╭─ Data supplied

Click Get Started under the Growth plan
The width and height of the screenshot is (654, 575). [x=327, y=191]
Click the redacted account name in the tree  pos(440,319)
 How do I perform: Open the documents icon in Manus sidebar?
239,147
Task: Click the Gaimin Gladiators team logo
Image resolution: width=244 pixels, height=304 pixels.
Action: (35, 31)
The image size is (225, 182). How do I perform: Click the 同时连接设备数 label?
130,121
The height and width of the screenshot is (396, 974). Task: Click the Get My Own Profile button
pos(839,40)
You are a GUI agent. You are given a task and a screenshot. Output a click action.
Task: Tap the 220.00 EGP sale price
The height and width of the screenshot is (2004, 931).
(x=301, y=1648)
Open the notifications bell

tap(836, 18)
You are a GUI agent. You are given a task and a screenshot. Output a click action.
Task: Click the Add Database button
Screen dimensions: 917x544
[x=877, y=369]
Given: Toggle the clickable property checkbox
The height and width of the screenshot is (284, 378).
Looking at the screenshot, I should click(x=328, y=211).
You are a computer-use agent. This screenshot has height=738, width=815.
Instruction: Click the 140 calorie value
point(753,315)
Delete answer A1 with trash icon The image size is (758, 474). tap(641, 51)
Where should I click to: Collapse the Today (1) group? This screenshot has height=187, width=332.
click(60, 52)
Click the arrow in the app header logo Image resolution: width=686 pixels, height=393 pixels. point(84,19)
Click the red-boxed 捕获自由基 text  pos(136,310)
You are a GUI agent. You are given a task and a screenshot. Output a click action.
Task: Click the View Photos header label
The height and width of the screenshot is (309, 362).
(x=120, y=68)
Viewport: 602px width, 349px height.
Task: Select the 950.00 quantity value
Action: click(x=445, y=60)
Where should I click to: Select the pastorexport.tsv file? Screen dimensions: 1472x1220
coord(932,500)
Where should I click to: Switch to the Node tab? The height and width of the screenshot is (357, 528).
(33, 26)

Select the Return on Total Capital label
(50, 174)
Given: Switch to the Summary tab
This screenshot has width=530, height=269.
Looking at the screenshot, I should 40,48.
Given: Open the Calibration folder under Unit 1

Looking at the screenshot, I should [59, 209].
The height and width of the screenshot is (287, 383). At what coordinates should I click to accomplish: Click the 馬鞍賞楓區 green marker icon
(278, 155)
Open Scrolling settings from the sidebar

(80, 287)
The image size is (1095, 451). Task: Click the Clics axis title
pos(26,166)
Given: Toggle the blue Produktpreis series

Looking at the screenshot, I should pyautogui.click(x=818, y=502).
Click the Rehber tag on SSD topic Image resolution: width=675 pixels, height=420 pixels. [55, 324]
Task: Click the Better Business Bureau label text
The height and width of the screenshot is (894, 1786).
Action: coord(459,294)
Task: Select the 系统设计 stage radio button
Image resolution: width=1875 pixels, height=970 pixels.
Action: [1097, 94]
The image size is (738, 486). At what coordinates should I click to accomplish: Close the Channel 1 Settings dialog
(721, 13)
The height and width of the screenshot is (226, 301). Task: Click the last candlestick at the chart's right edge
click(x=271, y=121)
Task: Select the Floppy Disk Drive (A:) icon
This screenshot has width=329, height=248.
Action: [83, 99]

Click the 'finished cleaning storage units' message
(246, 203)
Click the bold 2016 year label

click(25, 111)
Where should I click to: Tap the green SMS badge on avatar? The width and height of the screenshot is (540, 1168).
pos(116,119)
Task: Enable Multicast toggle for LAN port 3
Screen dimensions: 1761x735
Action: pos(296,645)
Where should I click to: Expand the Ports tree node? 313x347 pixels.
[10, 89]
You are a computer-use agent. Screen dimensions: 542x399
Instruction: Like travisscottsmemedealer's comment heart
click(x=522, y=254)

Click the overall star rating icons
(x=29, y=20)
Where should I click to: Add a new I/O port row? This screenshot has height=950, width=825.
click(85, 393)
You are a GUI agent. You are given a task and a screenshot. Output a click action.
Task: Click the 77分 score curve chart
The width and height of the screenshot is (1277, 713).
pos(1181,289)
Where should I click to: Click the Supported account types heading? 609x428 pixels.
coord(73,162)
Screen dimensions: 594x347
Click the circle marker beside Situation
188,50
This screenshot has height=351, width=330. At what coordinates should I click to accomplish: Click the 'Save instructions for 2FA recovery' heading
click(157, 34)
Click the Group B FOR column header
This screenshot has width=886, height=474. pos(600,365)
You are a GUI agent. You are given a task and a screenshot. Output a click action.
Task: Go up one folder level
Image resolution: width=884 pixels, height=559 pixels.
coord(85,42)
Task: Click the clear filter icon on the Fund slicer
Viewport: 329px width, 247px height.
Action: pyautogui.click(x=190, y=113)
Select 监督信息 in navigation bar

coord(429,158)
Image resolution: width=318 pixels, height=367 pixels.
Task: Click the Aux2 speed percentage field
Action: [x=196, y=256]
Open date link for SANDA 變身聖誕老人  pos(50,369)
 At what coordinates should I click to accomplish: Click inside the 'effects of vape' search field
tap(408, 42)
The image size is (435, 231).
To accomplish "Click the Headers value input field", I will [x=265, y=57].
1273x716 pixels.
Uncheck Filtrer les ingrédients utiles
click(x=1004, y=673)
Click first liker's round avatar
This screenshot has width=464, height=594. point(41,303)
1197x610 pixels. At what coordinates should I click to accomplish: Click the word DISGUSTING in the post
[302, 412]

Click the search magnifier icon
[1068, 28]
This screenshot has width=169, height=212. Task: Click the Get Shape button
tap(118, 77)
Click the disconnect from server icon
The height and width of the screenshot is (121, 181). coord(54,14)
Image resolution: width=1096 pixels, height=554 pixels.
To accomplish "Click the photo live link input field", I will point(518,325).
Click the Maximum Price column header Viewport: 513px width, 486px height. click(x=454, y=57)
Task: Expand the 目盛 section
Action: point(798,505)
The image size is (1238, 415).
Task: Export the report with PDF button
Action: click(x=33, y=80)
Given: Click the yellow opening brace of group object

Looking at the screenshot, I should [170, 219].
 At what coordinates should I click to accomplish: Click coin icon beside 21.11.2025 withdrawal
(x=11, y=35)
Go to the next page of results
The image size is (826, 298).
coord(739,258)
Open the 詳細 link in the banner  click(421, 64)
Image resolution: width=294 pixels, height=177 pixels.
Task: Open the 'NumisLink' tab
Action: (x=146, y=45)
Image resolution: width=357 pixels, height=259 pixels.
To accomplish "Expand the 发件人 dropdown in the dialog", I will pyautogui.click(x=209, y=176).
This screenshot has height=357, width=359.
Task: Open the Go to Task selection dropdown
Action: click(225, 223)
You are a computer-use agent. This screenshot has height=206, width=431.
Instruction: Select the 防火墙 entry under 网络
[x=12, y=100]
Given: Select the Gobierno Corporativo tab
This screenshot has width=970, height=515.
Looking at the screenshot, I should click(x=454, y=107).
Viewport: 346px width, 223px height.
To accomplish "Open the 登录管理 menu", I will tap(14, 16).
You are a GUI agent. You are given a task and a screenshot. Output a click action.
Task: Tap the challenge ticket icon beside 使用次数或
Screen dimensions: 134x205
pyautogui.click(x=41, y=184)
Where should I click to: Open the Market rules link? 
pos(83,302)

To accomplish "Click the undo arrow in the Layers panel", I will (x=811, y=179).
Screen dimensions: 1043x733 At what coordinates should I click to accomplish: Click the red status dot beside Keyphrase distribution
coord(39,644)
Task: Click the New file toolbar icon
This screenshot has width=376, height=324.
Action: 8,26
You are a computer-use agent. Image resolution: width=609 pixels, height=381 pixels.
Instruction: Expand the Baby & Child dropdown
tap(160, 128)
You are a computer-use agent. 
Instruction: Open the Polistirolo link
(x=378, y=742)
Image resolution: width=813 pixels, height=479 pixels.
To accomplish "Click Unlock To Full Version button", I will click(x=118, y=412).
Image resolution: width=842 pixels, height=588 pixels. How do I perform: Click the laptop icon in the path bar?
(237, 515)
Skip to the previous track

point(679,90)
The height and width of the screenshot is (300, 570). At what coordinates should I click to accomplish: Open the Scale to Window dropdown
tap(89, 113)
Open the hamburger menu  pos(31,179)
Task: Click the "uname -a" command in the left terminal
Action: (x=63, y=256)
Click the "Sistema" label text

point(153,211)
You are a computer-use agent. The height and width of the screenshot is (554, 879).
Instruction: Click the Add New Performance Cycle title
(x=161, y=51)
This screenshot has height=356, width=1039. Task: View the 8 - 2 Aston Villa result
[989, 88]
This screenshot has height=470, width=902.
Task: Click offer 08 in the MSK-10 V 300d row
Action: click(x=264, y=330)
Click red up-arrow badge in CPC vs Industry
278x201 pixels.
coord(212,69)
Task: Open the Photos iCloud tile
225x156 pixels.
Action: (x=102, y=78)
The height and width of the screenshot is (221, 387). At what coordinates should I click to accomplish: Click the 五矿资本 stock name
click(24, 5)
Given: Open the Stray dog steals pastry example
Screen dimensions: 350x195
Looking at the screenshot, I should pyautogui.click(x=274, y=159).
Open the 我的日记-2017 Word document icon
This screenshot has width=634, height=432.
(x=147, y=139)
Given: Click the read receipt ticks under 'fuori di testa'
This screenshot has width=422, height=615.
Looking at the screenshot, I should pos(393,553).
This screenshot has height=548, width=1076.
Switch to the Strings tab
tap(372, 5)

╰─

• What is being asked
Copy out all lines of the listing above that include "Photos".

• Answer to the problem
Task: Click the View Photos header label
Task: Open the Photos iCloud tile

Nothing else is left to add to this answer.